Assurdo ma vero. Quando si tratta di giustificare gli amici, si è disposti persino a negare l’evidenza o a descrivere una aggressione ingiustificata come una reazione in fondo non grave, addirittura normale. Del resto, come ha spiegato sulle pagine del Fatto Quotidiano di ieri il giornalista Massimo Fini, “Grillo reagisce alla Grillo”, dunque “cerca di strappare il cellulare allo scorretto intervistatore, lo spinge e lo manda a ruzzolar giù per le terre”. In realtà, lo manda in ospedale, lo specifichiamo per dovere di cronaca.

Il titolo del pezzo è da incorniciare: “Va bene il diritto di cronaca, non quello di maleducazione”. E già questo la dice lunga sull’intento di chi scrive: spacciare una violenza gratuita per una legittima difesa contro la maleducazione imperante, soprattutto quella di certi cronisti, che hanno questo brutto vizio qui, insopportabile, quello di fare il loro mestiere. E di farlo pure in modo “scorretto”, aggettivo adoperato da Massimo, ossia incalzando con le domande il personaggio pubblico che hanno davanti.

Bene, anzi male. Se Grillo fa Grillo, il giornalista fa il giornalista, dunque è gli è richiesto di essere inopportuno, irriverente, persino invadente se è il caso.
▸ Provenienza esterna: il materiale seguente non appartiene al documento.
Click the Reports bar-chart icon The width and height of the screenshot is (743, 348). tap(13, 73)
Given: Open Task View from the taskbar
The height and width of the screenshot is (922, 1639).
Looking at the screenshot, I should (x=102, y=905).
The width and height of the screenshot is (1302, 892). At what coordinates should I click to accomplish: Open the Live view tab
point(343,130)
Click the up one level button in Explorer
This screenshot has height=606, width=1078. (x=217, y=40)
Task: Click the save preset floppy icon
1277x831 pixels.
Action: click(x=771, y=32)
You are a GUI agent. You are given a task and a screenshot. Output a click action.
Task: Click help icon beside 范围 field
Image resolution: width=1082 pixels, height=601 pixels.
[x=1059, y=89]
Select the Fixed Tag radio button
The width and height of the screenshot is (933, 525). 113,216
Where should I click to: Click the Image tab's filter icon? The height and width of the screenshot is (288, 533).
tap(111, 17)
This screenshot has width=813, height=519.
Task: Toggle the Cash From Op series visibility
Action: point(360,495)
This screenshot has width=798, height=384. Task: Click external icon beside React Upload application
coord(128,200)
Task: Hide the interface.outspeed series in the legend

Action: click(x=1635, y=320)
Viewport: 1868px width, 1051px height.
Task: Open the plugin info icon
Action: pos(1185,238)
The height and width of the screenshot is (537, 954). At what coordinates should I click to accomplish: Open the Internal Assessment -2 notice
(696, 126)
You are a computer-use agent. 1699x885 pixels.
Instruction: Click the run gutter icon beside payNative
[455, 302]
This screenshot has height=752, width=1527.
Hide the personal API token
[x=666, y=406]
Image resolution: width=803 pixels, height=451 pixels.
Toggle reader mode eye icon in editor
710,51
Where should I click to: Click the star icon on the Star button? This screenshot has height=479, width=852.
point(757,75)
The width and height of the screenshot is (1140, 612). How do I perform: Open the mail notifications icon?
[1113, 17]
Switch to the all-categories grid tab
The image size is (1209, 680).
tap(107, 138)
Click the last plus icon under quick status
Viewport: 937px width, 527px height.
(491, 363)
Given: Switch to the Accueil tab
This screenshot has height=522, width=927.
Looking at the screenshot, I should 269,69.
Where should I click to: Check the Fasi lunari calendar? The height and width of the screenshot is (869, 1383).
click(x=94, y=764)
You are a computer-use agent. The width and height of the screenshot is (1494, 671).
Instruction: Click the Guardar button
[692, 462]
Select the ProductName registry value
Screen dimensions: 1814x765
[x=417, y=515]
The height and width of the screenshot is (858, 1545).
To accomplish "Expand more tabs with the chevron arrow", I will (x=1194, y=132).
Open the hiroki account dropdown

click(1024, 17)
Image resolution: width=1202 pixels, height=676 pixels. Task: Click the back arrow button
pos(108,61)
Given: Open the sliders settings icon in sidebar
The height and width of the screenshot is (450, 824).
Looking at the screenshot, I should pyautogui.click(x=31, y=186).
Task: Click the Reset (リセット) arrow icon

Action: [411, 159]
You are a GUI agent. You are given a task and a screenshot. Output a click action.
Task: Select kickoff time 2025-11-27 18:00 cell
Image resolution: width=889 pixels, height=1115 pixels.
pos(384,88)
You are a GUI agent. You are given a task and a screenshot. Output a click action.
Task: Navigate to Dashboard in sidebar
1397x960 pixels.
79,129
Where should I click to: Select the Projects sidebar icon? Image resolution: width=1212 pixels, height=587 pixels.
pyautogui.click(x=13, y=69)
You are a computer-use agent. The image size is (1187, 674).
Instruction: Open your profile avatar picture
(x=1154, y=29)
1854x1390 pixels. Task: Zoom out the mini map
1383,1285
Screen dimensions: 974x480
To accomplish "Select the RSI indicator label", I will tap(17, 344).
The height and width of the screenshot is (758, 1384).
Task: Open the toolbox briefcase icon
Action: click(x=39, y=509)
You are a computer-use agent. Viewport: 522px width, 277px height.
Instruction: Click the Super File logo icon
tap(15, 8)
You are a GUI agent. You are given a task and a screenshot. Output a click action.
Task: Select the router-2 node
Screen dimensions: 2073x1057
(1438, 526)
Fini, penna navigata, tuttavia, ritiene – e lo puntualizza, prendano appunti gli aspiranti giornalisti – che Francesco Selvi, vittima della furia del comico, avrebbe dovuto per buona educazione inviare magari una lettera a quest’ultimo. “Io rimpiango i tempi in cui per incontrare una persona bisognava fargli avere prima il proprio biglietto da visita, come fece Nietzsche con Wagner e dando così inizio alla più feconda amicizia che il solitario filosofo tedesco abbia avuto. Del resto allora funzionava così. Per tutti”.

Dunque Selvi avrebbe dovuto corteggiare Beppe, prima fargli recapitare il biglietto da visita, poi magari regalargli dei fiori, o magari dei cioccolatini. Caro Fini, Selvi non aveva intenzione di instaurare un’amicizia con il comico, mirava a mettere insieme un servizio, cosa lecita, senza finire abbracciati in spiaggia ad ammirare il tramonto divorando tarallucci e bevendo vino.

Spettacolari le capriole a cui stiamo assistendo in questi giorni, messe in atto allo scopo di difendere gli indifendibili. La congolese che ha assalito il leader della Lega ha ricevuto solidarietà, nel mentre Matteo Salvini veniva additato quale responsabile del terribile omicidio del ventunenne Willy Monteiro. Fini è la ciliegina sulla torta di questo squallido show dell’ipocrisia: si impegna e si ingegna in una apologia di Grillo che fa acqua da tutti i pori. Il risultato? Una figuraccia. Pure perché nel vano tentativo di mondare Beppone, Fini butta nel calderone chiunque. Silvio Berlusconi, Daniela Santanchè, chiamata “Madama, un’altra del giro”, Alessandro Sallusti, il quale – azzarda Fini – “deve essere diventato bipolare”, poiché si è permesso di osservare in tv: “Possibile che a oltre un anno dai fatti ancora la magistratura non abbia deciso se il figlio di Grillo ha violentato o no una giovane ragazza finita nel suo letto?”. Già, sono quelle domande scomode che Fini etichetta come “maleducate” e che un giornalista degno di questo ruolo deve rivolgere.

Del resto, il possedere codesto coraggio segna la differenza tra chi brilla in questo settore e chi invece, pur avendo un pallido talento, non brilla.

Nello sforzo maldestro di scagionare ed esaltare il garante del Movimento quale persona tutto sommato civile che non accetta l’ineducazione, Fini finisce – mi si perdoni il gioco di parole – con il rendere ancora più vergognosa la condotta del comico. “Dunque Selvi si avvicina a Grillo e gli chiede un’intervista. Fin qui tutto lecito. Solo che Salvi contemporaneamente accende il cellulare. Da questo momento l’intervista è già cominciata e qualsiasi cosa dica o faccia Grillo fa già parte di un’intervista non autorizzata”, verga il giornalista del Fatto. Il reato di accensione del cellulare non lo conoscevamo. Avranno aggiornato in queste ore il codice penale, redatto ovviamente da Fini. Inoltre, nel momento in cui un soggetto non risponde alle domande che gli vengono poste non si realizza e non si configura l’intervista, poiché essa costituisce un processo di interazione tra due individui. Perciò, parlare di “intervista non autorizzata” è del tutto errato e fuorviante. Quello che è davvero scortese e cafonesco, saggio Fini, è giungere alle mani.